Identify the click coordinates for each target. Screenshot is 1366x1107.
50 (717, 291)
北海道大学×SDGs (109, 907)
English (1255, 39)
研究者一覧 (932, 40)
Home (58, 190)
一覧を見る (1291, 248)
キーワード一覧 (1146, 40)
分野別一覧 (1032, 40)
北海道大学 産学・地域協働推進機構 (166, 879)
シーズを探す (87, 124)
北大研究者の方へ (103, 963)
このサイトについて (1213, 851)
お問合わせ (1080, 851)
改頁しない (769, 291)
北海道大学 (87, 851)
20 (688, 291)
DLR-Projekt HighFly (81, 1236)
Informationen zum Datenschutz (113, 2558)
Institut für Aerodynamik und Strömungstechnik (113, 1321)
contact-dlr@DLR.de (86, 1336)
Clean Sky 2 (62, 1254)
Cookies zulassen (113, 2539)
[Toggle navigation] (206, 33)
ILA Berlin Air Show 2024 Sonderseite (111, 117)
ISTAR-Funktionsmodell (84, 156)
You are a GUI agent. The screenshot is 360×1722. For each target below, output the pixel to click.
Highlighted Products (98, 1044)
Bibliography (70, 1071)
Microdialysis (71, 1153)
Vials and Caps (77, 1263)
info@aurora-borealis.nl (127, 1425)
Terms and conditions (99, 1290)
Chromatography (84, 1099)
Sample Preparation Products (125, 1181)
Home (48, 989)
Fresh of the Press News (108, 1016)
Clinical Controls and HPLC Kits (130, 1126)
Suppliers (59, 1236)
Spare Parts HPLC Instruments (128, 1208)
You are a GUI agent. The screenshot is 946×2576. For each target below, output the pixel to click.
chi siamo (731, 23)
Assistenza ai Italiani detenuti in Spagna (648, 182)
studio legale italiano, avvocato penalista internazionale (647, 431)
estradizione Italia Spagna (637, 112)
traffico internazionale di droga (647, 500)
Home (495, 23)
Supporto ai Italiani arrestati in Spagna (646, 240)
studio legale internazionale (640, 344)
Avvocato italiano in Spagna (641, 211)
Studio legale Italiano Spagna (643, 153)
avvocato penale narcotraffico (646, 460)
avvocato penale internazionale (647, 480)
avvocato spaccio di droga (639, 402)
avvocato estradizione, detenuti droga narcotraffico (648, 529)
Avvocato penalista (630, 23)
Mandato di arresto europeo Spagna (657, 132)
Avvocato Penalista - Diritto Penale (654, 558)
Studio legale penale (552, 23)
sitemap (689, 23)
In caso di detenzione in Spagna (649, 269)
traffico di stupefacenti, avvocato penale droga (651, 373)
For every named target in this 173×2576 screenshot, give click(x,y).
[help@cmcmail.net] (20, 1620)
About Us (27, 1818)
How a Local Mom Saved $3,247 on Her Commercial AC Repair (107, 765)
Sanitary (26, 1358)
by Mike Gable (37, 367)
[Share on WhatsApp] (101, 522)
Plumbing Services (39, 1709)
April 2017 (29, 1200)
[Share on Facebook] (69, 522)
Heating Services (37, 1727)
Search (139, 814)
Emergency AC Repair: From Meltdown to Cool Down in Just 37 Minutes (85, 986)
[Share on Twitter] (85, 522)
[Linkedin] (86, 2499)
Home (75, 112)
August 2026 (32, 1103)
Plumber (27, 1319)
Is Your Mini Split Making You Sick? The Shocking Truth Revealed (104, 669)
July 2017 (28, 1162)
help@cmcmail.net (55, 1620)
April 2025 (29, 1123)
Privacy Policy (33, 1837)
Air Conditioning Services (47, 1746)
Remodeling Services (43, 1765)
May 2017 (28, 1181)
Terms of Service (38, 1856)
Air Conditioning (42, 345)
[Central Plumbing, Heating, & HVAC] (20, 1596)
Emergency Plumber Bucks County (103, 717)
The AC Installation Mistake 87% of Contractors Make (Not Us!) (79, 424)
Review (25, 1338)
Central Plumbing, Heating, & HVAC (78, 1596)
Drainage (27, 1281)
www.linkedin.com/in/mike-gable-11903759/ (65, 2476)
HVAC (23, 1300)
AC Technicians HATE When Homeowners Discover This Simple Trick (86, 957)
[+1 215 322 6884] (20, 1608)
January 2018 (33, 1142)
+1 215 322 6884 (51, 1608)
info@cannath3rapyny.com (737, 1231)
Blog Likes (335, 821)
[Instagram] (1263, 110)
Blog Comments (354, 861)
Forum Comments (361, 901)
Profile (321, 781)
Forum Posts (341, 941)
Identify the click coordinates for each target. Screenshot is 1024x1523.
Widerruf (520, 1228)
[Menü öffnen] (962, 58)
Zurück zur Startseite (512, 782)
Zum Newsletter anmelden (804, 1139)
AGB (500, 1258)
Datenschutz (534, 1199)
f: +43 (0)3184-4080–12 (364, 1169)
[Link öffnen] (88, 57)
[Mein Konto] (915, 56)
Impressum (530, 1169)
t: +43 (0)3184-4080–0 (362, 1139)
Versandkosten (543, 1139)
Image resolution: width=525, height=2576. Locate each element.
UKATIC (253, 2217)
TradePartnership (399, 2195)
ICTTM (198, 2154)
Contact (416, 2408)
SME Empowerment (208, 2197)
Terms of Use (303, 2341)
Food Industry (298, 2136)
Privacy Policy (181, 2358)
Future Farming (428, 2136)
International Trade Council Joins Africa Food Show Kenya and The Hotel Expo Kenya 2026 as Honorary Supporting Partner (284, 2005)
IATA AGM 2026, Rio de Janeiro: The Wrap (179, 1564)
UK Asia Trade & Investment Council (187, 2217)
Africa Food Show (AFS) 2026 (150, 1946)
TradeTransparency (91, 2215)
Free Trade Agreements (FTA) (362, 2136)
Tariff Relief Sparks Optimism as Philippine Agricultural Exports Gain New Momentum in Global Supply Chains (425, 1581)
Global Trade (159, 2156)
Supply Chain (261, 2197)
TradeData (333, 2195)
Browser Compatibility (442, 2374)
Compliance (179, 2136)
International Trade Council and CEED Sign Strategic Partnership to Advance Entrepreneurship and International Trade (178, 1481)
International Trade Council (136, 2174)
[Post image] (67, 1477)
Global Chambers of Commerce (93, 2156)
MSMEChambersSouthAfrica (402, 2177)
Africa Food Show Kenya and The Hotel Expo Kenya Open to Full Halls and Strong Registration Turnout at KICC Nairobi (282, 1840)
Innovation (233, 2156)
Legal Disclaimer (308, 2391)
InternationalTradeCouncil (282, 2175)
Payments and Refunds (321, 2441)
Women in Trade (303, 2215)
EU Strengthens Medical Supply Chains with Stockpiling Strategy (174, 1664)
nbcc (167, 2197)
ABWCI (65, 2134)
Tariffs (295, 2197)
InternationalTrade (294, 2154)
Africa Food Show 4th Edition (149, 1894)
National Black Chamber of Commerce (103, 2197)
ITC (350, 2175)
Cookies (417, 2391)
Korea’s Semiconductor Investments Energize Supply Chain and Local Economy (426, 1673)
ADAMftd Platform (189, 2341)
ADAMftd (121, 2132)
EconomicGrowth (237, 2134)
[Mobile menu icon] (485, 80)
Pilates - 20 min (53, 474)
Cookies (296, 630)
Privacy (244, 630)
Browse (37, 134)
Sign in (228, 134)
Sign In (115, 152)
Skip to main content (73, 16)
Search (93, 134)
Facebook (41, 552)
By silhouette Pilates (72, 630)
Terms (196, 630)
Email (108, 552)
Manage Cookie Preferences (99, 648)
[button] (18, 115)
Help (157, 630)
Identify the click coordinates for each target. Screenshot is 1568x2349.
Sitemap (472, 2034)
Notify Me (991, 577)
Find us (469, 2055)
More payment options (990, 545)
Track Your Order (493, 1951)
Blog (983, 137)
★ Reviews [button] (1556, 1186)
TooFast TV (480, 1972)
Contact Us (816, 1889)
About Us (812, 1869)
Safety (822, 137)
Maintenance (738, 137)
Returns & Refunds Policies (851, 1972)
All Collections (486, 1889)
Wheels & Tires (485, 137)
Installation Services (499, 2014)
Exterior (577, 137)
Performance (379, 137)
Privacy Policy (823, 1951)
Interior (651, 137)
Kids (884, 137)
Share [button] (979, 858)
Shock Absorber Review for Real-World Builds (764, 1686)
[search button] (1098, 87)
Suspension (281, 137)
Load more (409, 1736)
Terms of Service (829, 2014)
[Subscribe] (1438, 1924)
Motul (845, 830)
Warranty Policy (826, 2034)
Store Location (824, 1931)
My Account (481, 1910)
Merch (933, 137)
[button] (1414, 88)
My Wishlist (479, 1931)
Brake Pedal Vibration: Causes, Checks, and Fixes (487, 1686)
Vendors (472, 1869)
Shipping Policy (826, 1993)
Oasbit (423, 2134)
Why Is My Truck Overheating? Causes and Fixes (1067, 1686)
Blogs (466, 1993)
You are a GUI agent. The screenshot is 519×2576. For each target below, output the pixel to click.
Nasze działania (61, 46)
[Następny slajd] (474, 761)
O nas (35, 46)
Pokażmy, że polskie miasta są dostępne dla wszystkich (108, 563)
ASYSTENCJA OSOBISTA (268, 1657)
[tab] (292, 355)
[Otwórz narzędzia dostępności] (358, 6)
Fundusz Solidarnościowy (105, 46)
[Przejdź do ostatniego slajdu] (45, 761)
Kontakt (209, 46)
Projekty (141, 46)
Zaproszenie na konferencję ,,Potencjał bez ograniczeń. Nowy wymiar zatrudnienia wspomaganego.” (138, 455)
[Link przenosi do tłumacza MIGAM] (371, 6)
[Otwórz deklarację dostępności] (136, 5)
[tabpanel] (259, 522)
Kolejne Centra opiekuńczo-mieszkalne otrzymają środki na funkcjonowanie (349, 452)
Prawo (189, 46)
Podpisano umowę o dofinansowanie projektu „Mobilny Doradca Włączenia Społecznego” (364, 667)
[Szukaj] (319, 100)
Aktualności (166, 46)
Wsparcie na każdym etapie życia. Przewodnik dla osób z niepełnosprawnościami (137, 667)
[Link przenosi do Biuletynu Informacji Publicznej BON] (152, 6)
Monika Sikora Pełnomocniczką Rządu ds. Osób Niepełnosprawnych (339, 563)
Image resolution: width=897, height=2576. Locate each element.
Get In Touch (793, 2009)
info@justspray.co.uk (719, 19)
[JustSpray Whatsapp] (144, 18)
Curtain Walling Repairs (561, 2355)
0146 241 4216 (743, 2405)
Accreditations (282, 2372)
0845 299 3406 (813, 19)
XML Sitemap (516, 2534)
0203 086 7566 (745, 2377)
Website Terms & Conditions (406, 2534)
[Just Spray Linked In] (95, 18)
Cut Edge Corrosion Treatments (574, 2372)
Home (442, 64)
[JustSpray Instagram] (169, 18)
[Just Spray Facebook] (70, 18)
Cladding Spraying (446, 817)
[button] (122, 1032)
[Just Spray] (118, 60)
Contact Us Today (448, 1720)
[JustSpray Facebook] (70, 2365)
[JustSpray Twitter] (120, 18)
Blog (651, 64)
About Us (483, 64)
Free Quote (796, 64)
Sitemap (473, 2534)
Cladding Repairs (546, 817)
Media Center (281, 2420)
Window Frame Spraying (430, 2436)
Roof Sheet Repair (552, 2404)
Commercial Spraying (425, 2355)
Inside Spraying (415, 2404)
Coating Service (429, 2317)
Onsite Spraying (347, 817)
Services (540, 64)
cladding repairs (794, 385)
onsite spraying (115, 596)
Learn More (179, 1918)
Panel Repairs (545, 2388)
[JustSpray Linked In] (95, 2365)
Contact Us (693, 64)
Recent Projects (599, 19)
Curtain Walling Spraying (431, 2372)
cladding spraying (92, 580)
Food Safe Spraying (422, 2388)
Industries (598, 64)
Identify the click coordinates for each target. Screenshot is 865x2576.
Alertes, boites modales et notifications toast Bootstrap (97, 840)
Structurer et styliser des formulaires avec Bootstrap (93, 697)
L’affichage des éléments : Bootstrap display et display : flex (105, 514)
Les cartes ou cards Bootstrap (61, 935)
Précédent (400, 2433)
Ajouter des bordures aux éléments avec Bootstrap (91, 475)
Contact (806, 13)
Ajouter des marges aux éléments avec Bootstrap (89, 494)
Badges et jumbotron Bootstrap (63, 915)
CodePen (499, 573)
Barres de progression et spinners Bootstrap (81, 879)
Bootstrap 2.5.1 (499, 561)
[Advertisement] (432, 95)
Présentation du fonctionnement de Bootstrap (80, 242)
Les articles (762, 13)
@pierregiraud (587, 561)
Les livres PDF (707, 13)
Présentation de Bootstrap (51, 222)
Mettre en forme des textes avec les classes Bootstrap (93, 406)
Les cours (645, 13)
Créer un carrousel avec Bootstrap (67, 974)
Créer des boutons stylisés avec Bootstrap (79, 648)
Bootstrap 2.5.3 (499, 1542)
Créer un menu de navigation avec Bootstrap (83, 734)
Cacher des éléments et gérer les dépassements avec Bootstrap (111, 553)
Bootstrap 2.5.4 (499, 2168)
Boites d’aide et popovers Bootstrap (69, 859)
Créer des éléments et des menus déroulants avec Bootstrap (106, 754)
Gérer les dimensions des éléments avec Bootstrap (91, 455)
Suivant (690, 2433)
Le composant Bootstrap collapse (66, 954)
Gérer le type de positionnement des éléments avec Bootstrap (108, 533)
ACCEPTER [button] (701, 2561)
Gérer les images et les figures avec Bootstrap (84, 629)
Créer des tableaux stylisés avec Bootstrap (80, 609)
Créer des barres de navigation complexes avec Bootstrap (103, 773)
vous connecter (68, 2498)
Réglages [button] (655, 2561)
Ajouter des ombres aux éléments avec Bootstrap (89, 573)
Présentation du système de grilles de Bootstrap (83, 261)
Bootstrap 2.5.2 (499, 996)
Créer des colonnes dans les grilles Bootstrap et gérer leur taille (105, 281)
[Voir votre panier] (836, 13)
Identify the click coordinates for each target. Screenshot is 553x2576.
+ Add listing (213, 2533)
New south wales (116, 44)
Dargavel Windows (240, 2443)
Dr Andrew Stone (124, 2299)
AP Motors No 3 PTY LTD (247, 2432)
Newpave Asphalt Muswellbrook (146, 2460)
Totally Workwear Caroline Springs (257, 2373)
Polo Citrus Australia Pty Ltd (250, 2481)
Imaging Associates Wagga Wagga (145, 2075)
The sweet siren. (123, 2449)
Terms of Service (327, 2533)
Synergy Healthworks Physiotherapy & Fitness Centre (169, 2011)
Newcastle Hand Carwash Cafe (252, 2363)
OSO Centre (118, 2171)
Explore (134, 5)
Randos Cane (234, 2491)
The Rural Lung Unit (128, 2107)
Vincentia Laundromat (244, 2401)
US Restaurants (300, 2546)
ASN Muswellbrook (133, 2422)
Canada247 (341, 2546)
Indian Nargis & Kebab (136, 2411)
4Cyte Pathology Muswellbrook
___
* _TASK_: Reproduce the entries above exactly, but only the lines between the line holding "About Us (27, 1818)" and the line holding "Plumber (27, 1319)", inclusive.

* _WRITTEN SOLUTION_:
About Us (27, 1818)
How a Local Mom Saved $3,247 on Her Commercial AC Repair (107, 765)
Sanitary (26, 1358)
by Mike Gable (37, 367)
[Share on WhatsApp] (101, 522)
Plumbing Services (39, 1709)
April 2017 (29, 1200)
[Share on Facebook] (69, 522)
Heating Services (37, 1727)
Search (139, 814)
Emergency AC Repair: From Meltdown to Cool Down in Just 37 Minutes (85, 986)
[Share on Twitter] (85, 522)
[Linkedin] (86, 2499)
Home (75, 112)
August 2026 (32, 1103)
Plumber (27, 1319)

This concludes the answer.